Tue Aug 13 11:28:28 PDT 2013

On Mon, Aug 12, 2013 at 4:50 PM, Glenn Maynard <glenn at zewt.org> wrote:

> On Mon, Aug 12, 2013 at 12:16 PM, Joshua Bell <jsbell at google.com> wrote:
>
>> To recap history: early iterations of the Encoding API proposal did have
>> base64 but it was removed with the suggestion to extend atob()/btoa()
>> instead, and due to the confusion around the encode/decode verbs. If the
>> APIs were something like StringToBytesConverter::convert() and
>> BytesToStringConverter::convert() it would make more sense for encoding of
>> both text (use StringToBytes) and binary data (use BytesToString).
>>
>
> I thought about suggesting something like "StringToBytes", but that seems
> less obvious for the (probably) more common usage of encoding/decoding a
> String, and it's still a bit off (though not *strictly* wrong) for
> converting to UTF-16, UTF-32, etc.  I tend to think the slightly
> unintuitive names of TextEncoder and TextDecoder aren't bad enough that
> it's worth renaming them.
>

For completeness, it's also worth bringing up
https://developer.mozilla.org/en-US/docs/Code_snippets/StringView which
started this round of discussion (over on blink-dev) which is another more
"neutral" API design for binary/string data interop. I haven't read it
deeply, but it looks like it doesn't handle the streaming case, but does
explicitly tackle base64 without overloading text encoding methods.

>
>>  While we're re-opening this can of worms, there's been a request to add
>> a flush() method to the TextEncoder/TextDecoder objects, which would behave
>> the same as calling encode(null, {stream: false}) / decode(null,
>> {stream:false}) but make the code more readable.
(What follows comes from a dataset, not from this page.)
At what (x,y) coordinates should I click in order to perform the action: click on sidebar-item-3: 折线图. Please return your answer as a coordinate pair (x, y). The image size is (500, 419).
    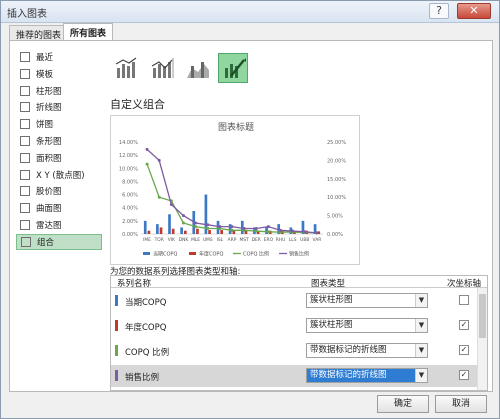
    Looking at the image, I should click on (59, 107).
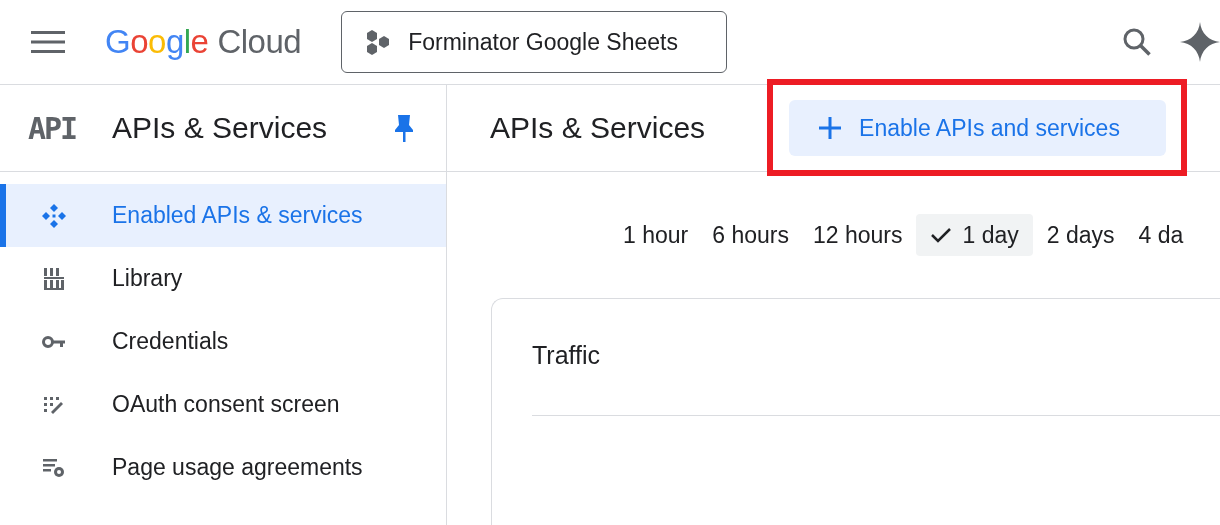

This fails the "adding a
>> new method for something that behaves exactly like something we already
>> have" test. Opinions?
>>
>
> I think you only need to say encode() and decode(), which is less of a
> win, especially since creating two ways of doing the same thing means that
> people have to learn both ways.  Otherwise, they'll see code end with
> ".encode()" and not realize that it's the same as the ".finish()" they've
> been using.
>

True. (I need to go back through this and other feedback that's trickled in
and see if I'm mis-representing it, and see if there's anything else
lingering.)

>
> On Mon, Aug 12, 2013 at 6:26 PM, Jonas Sicking <jonas at sicking.cc> wrote:
>
>> I don't think that base64 encoding fits with the current
>> TextEncoder/Decoder API. Not because of names, but because base64
>> encoding is by nature opposite. I.e. the encoded format is in string
>> form, whereas the decoded format is in binary form.
>>
>
> The names are the only things that are opposite.  TextEncoder is just a
> streaming String-to-binary-blob conversion API, and TextDecoder is just a
> streaming binary-blob-to-String API, and that's precisely what base64
> encoding and decoding are.  That's the same whether you're converting
> String-to-base64 or String-to-UTF-8.  The only difference is that the names
> we've given to those ideas are reversed here.
>

Yes.

>
> One thing that might need special attention is that U+FFFD error handling
> doesn't make sense for base64; errors should probably always be fatal.
>

Excellent point.

...

I believe we may experiment with "api-base64" and see if there are other
gotchas beyond this and the naming.

>
>
> --
> Glenn Maynard
>
>